JMA: One of the poems that stood out to me—that continues to wrack my brain and challenges me to do the work—is “On Money.” This year at AWP in San Antonio, I took a Lyft to the convention center, and the driver began telling me about himself—he was Cuban, he had been in the States for about 20 years, without his family. He also told me he had been a lawyer back in Cuba. And he was a Christian (that he made sure to repeat). He then began saying that he was writing a book about how Capitalism is the ultimate expression of Christianity—the subjugation of all the world and its species as was mandated by God in the Old Testament. I saw that striking resemblance in “On Money.”
VT: I have no answers about money, so I don’t know what the reader should extract from the poem. I guess I hope that the poem will do for the reader is to ignite an impulse within them to conduct their own inquiry about money, its value, its function, and its meaning.

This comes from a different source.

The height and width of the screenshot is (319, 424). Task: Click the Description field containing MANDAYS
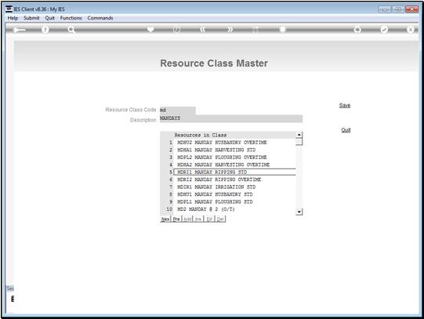pos(231,118)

There is, maybe, a parallel idea that I am attempting to confront in “On Money.” Money—as a thing, as an idea—has always troubled me. I recall being a child and trying to understand how money could prevent people from getting things that they should fundamentally have a right to, like food, shelter, medical care, and education. In my working-class family, money was a powerfully oppressive force that often tore at the connection we had to each other. This has motivated me to try to learn about how money actually operates and why humans created the machine of money to organize their world. Primarily, I wanted to comprehend how money gets its value. I read a number of texts on economics and money, and what I found was that even economists don’t seem to know what gives money its value. But one text I read, Money: A Biography by Felix Martin, was quite explicit in saying that money is not a thing, it is a representation, a symbol, and what gives it its value is human beings faith in its value. Or, at least, that is what I deduced from the book. I guess in that sense I understand your Lyft driver, for faith is considered a religious act and Christianity is a religion. Both money and religion depend on faith.
This led me to a great irony: in my work as a poet and literature teacher, so many people young and old have expressed that they don’t understand metaphor. Yet their entire life is organized around the belief in metaphor that is money. Money is a symbol of human need and desire, it is a metaphor bridging that need and desired with an object that one thinks might fulfill that need. It is a representation, a promise. But it is not the thing itself.